For the entries that follow, retype exactly the lines from the one containing "Focus the Address Line 3 field" to the one containing "Viewport: 756px width, 512px height.", inclusive, and only those. Images stay out of the copy.
----------------------------------------
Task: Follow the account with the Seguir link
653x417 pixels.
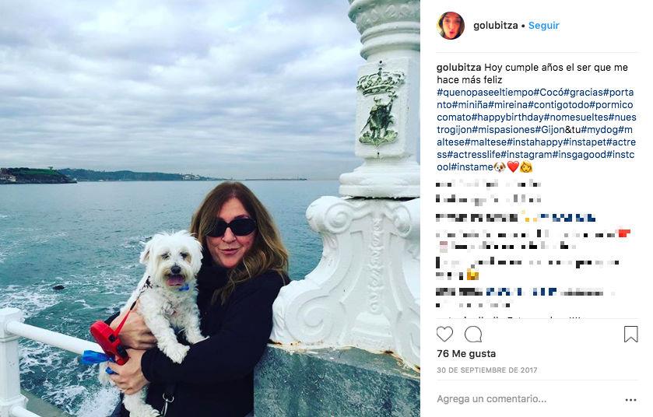Action: 543,26
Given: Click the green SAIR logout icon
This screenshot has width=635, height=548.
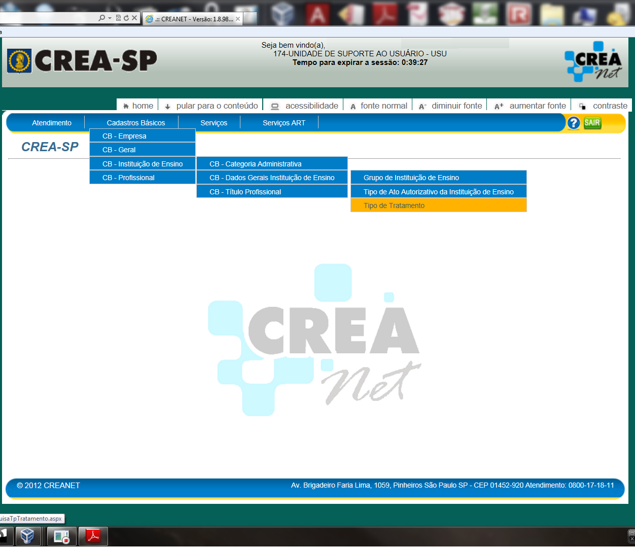Looking at the screenshot, I should point(592,123).
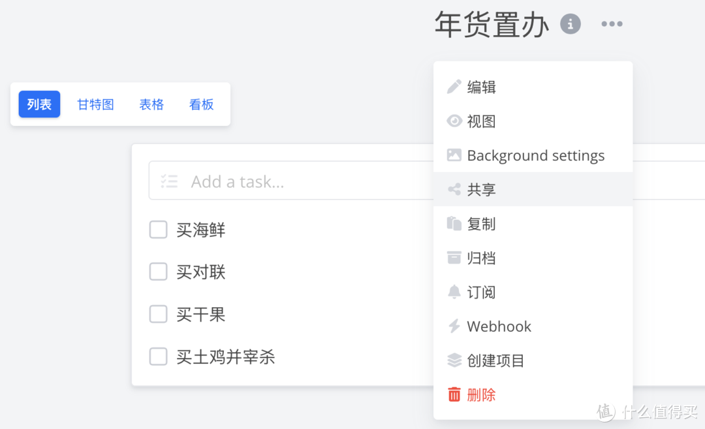Click the eye icon beside 视图
This screenshot has height=429, width=705.
tap(455, 121)
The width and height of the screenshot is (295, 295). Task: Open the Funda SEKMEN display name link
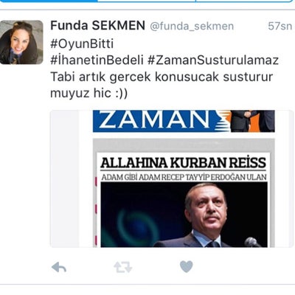pyautogui.click(x=97, y=26)
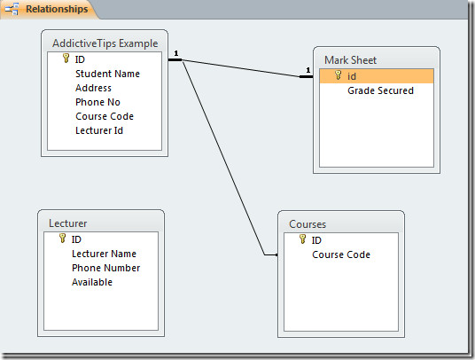
Task: Click key icon in Courses table
Action: (302, 239)
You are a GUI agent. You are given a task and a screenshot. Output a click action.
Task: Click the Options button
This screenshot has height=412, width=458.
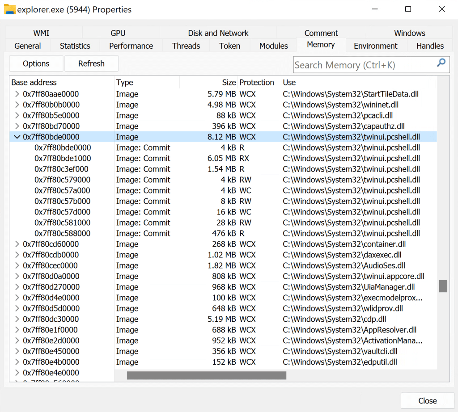[36, 63]

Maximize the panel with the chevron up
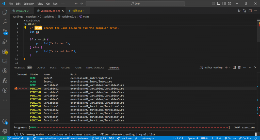(x=250, y=67)
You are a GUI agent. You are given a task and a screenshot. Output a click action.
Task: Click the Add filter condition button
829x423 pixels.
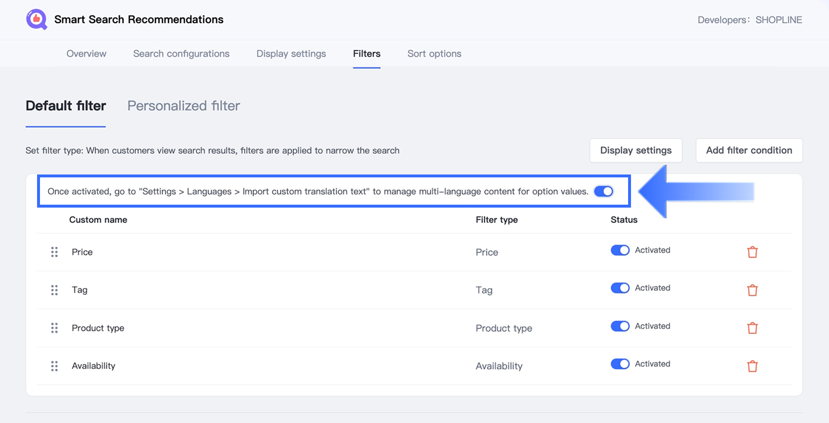pos(749,150)
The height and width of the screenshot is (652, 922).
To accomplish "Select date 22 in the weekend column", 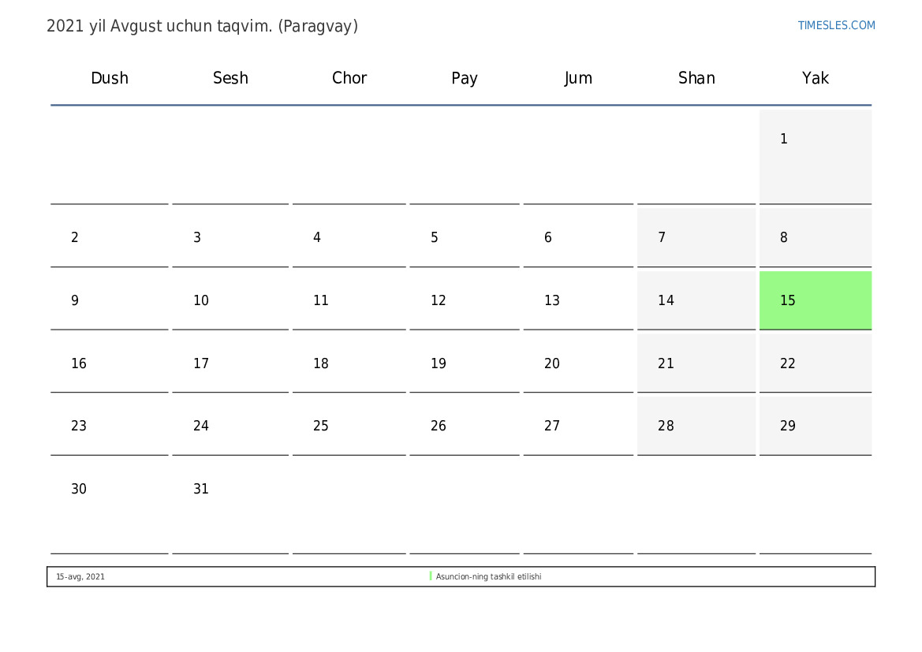I will pos(815,363).
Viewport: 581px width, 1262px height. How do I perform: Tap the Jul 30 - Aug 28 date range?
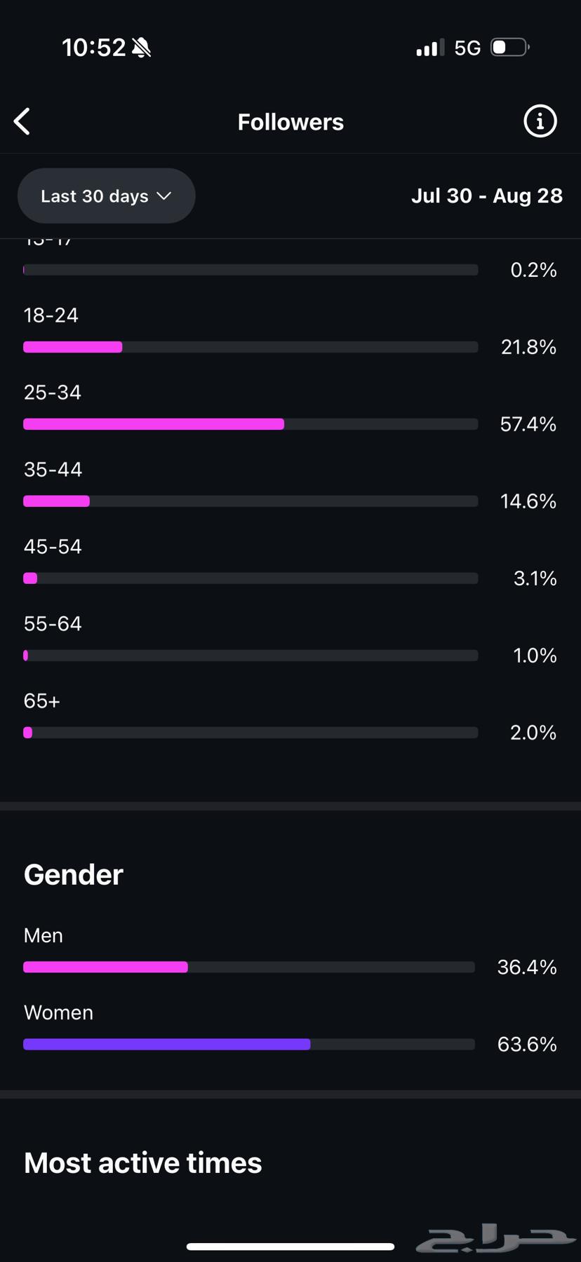point(486,196)
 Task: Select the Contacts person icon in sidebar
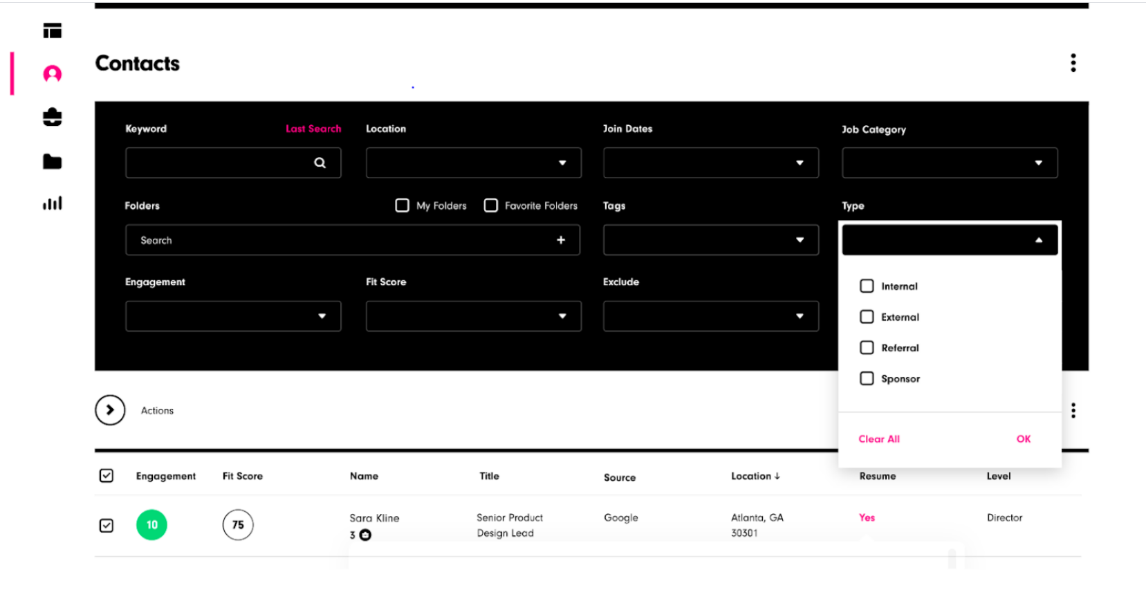click(x=53, y=74)
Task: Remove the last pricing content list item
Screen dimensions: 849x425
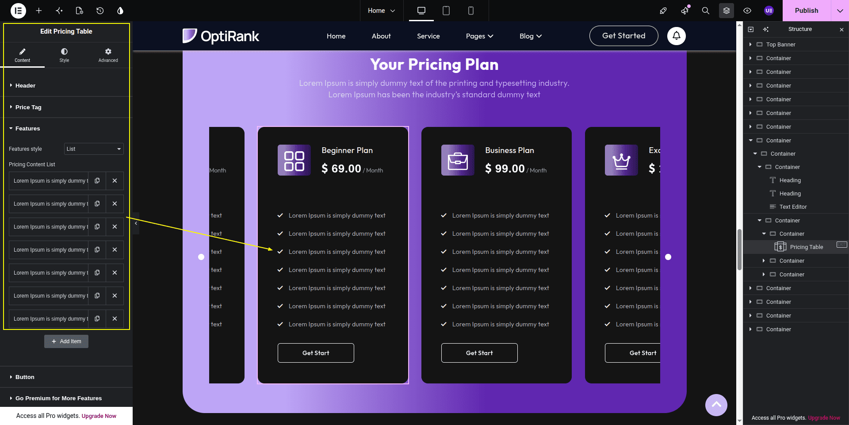Action: (x=115, y=319)
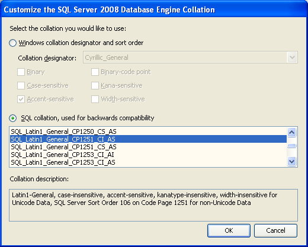This screenshot has width=308, height=247.
Task: Select SQL_Latin1_General_CP1250_CS_AS in the list
Action: pyautogui.click(x=148, y=131)
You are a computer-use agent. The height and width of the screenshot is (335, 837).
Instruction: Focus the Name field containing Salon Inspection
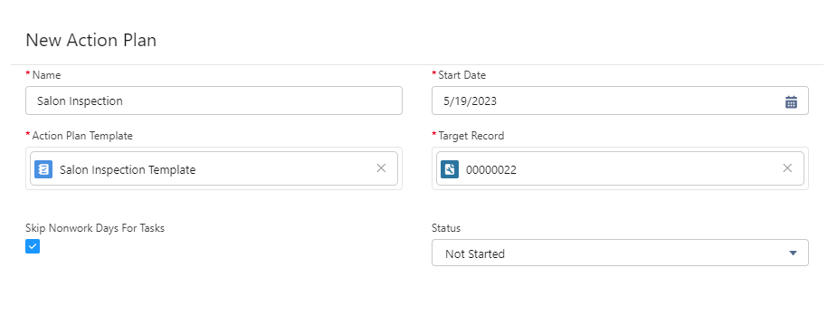(x=214, y=101)
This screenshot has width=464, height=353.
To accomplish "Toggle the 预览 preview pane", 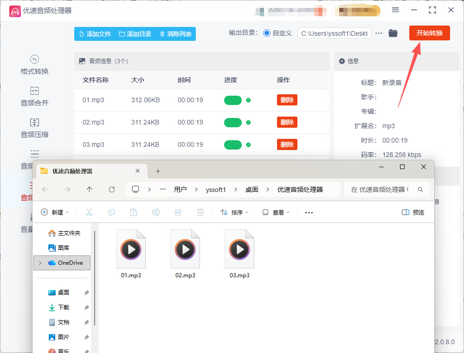I will click(x=412, y=212).
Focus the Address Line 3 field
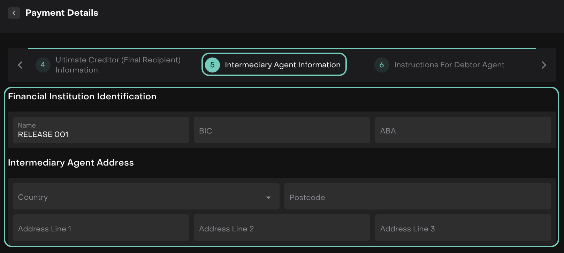The height and width of the screenshot is (253, 564). pyautogui.click(x=463, y=228)
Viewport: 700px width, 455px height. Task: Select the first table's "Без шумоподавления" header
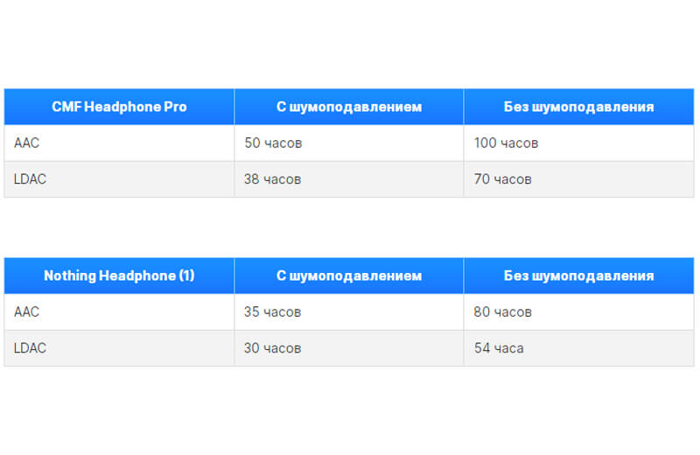click(x=578, y=107)
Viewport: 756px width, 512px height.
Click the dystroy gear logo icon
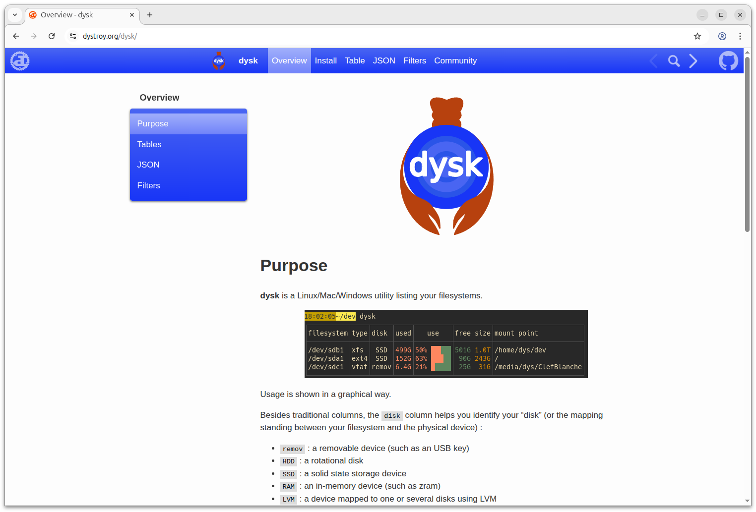click(20, 61)
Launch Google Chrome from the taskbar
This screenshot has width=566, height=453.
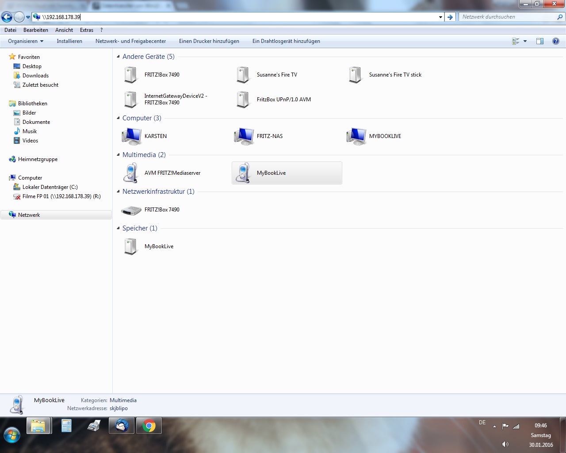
----------------------------------------
== Finished task ==
Focus the Address Line 3 field
The height and width of the screenshot is (253, 564). pyautogui.click(x=463, y=228)
Viewport: 700px width, 455px height. Task: Select the first table's "Без шумоподавления" header
click(x=578, y=107)
Viewport: 756px width, 512px height.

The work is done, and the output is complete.